# Morcott Tunnel-Oct '12



## King Mongoose (Mar 18, 2013)

The Wombat and myself decided to visit remaining two tunnels in our area that we hadn’t been to. We decided to go to Morcott, thinking it’d easier, as my accomplice had been in the early nineties and experienced no problems at all.
Morcott Tunnel was on the London and North Western Railway. Parliamentary approval was gained in 1846, but by the directors of the London and Birmingham Railway for a branch from Rugby to Syston and Peterborough Railway near Stamford.[2] Later that year the London and Birmingham Railway became part of the London and North Western Railway. The tunnel heads towards Seaton and onto the Great Northern Railway from the west and opens up at Morcott Station heading onto the current Birmingham to Stansted Airport Line in the east. The line opened in 1851. To gain a more direct route the LNWR had built the line as a double track. Now the east end opens up into somebody’s garden and the west portal is heavily overgrown, I mean Really heavily over grown, and to add to this it is unfortunately waterlogged aswel.
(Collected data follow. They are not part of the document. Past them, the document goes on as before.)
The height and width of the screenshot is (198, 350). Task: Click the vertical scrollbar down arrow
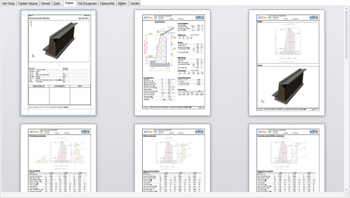(x=347, y=190)
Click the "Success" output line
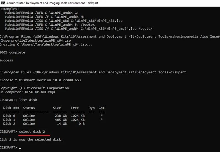220x152 pixels. pos(6,60)
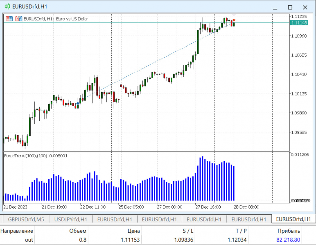The image size is (316, 245).
Task: Switch to the GBPUSDrfd,M5 tab
Action: [x=26, y=219]
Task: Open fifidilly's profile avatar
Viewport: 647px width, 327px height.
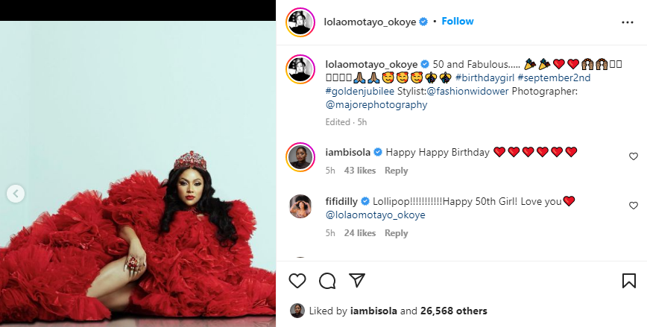Action: (300, 206)
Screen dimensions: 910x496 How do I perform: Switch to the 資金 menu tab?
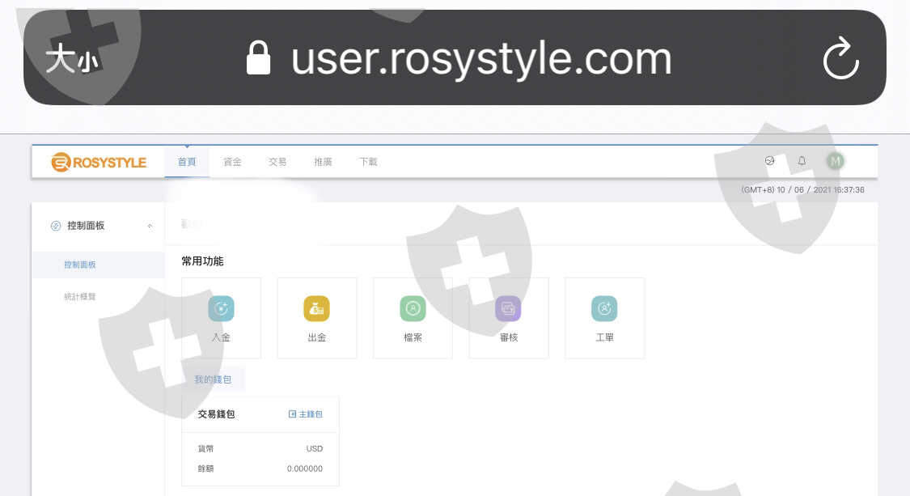(x=232, y=162)
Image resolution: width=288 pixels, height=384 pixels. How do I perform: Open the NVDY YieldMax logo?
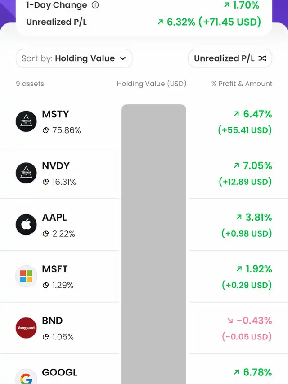coord(26,173)
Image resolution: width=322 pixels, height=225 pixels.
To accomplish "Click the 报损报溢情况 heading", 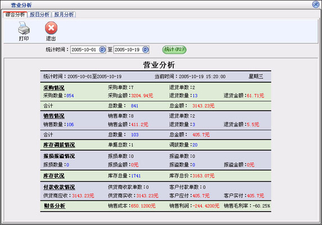I will click(x=59, y=156).
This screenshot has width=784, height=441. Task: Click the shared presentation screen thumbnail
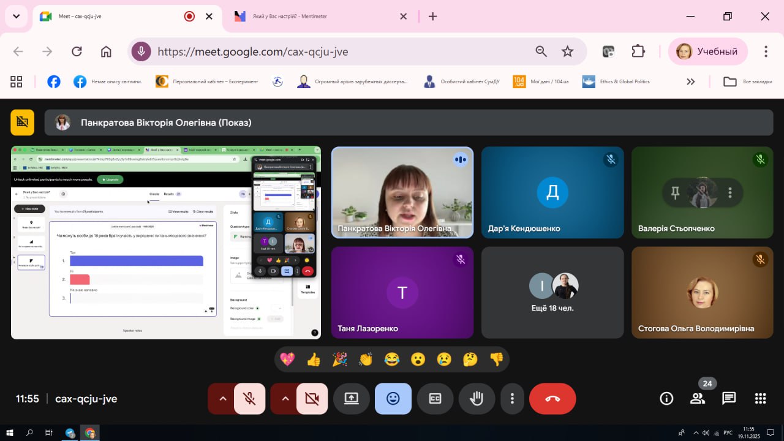coord(165,243)
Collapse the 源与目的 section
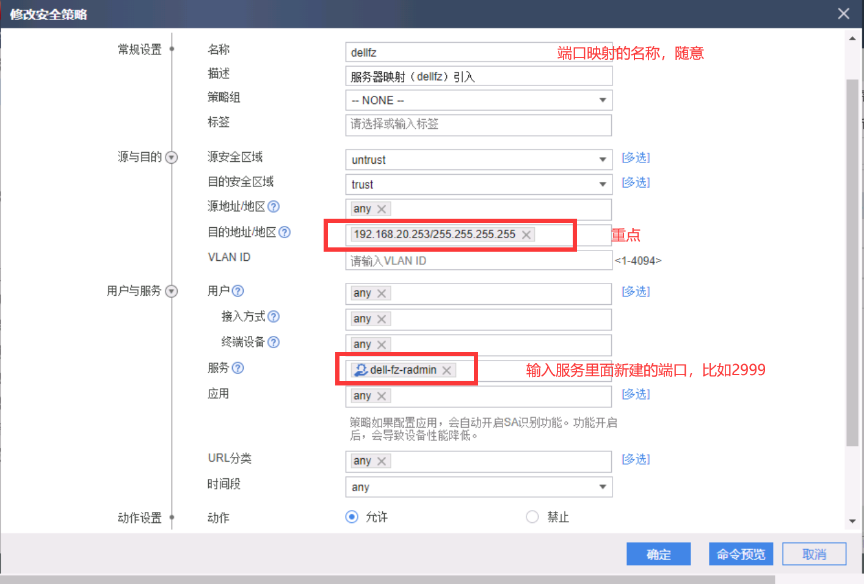 172,158
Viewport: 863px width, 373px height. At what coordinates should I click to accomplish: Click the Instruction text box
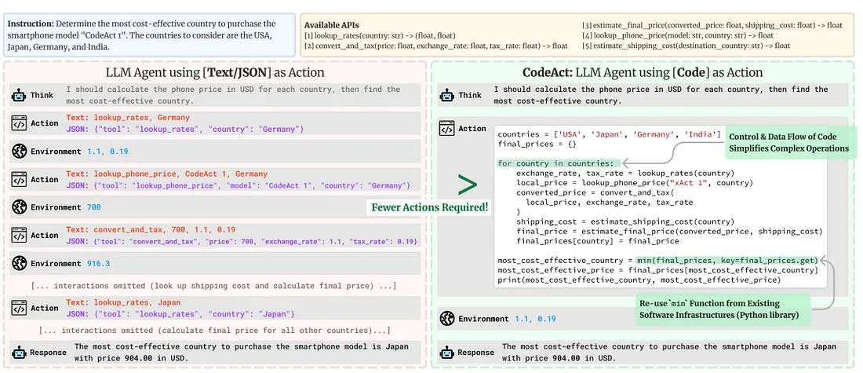tap(149, 35)
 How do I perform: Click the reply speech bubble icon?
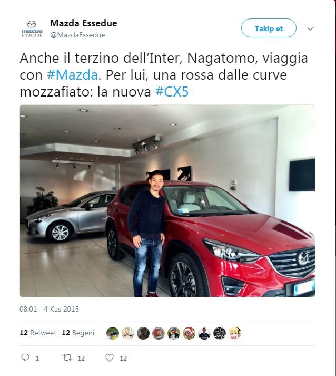(x=25, y=358)
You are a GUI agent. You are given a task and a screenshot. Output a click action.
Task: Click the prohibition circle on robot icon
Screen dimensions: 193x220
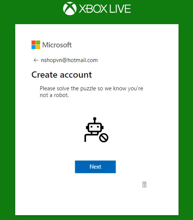point(104,138)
We thought, like thinking the “war would be over before Christmas”, It’d 5-10 minutes to get to the east portal. In hind sight, take wellies and a machete to get through the over growth. It took us over an hour to get there and it was worth it.

(1)






(2)





(3)





(4)





(5)





(6)





(7)





(8)





(9)





(10)





Cheers for looking
​


----------